先代王女との逢瀬

「ルティア様、こちらの椅子にお座りになられて、お待ちください。ティルヴィア様はもう少しで、おいでになられますよ。美味しいお茶を用意いたしますね。それにしても、本当に立派になられて……。わたくしもお会いできて本当に嬉しいですわ……あ、用意しないと。それでは失礼いたします……」

「あ、はい、有難うございます。お茶、楽しみです……はは」

 馴染みの給仕によるけたたましい会話から解放されたルティアは、辺りを見渡す心の余裕をようやく取り戻しつつあった。
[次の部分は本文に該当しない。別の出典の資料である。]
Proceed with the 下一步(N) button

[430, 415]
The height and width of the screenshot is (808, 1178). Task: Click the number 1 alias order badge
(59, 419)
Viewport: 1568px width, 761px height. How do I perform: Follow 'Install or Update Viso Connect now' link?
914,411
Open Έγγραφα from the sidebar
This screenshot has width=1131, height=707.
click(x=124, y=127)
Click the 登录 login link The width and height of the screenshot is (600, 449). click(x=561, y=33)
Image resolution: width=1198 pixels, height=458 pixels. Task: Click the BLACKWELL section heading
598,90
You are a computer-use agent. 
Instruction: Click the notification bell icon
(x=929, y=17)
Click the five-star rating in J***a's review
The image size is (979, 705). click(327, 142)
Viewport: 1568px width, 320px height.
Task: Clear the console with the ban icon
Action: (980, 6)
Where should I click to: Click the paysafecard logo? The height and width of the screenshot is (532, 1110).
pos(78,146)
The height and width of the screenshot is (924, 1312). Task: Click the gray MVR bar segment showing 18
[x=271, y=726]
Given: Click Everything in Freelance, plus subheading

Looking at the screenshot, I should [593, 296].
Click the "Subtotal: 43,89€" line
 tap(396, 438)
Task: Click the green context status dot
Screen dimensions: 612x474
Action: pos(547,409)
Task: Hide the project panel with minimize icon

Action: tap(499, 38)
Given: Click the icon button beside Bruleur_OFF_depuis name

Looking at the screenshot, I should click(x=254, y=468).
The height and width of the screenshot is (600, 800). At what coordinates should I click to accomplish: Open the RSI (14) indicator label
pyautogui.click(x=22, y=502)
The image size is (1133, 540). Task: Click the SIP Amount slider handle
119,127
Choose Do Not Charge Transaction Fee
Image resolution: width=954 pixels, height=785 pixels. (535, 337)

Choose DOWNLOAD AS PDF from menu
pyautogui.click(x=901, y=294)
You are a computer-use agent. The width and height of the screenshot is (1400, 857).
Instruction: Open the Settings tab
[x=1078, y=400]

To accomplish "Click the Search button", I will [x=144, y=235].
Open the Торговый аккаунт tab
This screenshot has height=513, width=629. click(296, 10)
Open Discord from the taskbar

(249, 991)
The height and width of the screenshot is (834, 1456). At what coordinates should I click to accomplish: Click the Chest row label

 ルティアはアティックに居住している祖母の邸宅を訪れていた。案内された部屋の壁には、色彩豊かな絵画、奇怪な仮面、呪文にも見える文様の織物。多文化の香りがする調度品が、至る所に飾られていた。だが光が届かない部屋の隅やカーテンの裏側に、調度品から抜け出した作り手の狂気が潜んでいる気がした。

 しばらくすると、幾何学的な装飾が施されている扉が、苦しそうな音を立てて開いた。

 逢うべき人物は神々しい大樹のごとく、扉の向こうに鎮座していた。

「おはよう、ソリュー……ではなくて、今はルティアね……あなたが小さい頃、よく面倒を見ていたから、その名前で呼べるのは懐かしいし、本当に嬉しい」

 痩身ながら黒々とした樹葉をいただきに抱え、六〇代には見えないアルティスティアの元女王が現れた。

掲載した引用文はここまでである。